I had an interesting experience with Dr. Bott today. They sell computer parts (mostly Mac stuff), and they had a firewire hub I'd been looking for, and for $10 cheaper than anyone else. Happy with my find, I added the product to my cart, registered as a new customer and clicked to check out.
I was just starting to enter my credit card information when I happened to glance down at Mozilla's lock icon and noticed it wasn't, in fact, locked. Thinking I had missed a link to a secure checkout, I back-tracked. Nope, insecure. I looked around for a few more minutes, then I gave up and called them.
Me: "Is there a secure checkout area of your website that I am not finding?"
CSR: "No, we don't have a secure section."
Me: "Um, why not? You're taking credit cards."
CSR: "We have lots of customers, there haven't been any problems. We don't have any problems."
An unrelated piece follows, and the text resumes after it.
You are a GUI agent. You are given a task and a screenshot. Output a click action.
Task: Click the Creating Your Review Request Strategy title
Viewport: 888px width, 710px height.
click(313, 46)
Me: "Okay, but that's not your security stance, I would assume—that because you've never had a problem you don't provide your customers with proper security?"
CSR: "I get a lot of calls. I deal with big clients, lots of clients actually [laughs]. They all don't mind. They make purchases all the time."
Me: "That's great, but that's not a reason to be insecure. You're telling me that because you've never had a problem, you don't care your site is insecure."
CSR: "I can take your order over the phone. But I have a lot of big clients, and they use the site."
Me: "That's beyond ridiculous, to tell me that is your reasoning. Are you saying my apartment shouldn't have a fire alarm because I've never had a fire?"
CSR: "No, no, but we just don't have any problems. You want me to take your name?"
Me: "No thanks, I won't be buying from you."
I will never buy from a website that does not provide security when I'm sending my credit card information. Ever. No matter who they are. You shouldn't either.
On a side note, Shawn and I have just finished shooting our second short. Look for it soon.
Comments
There are 10 comments, comments are closed
Joshua Zika on 07/14/2004:
I don't understand how that stops you from ordering over the phone. By the product from a different website, or send them an e-mail about how easy it is to take credit cards securely.. The Apple site sells Dr. Bott stuff..
Tomas on 07/14/2004:
Joshua: For one thing, it says something about their stance on security. Perhaps they are as lax about security in all aspects of their business?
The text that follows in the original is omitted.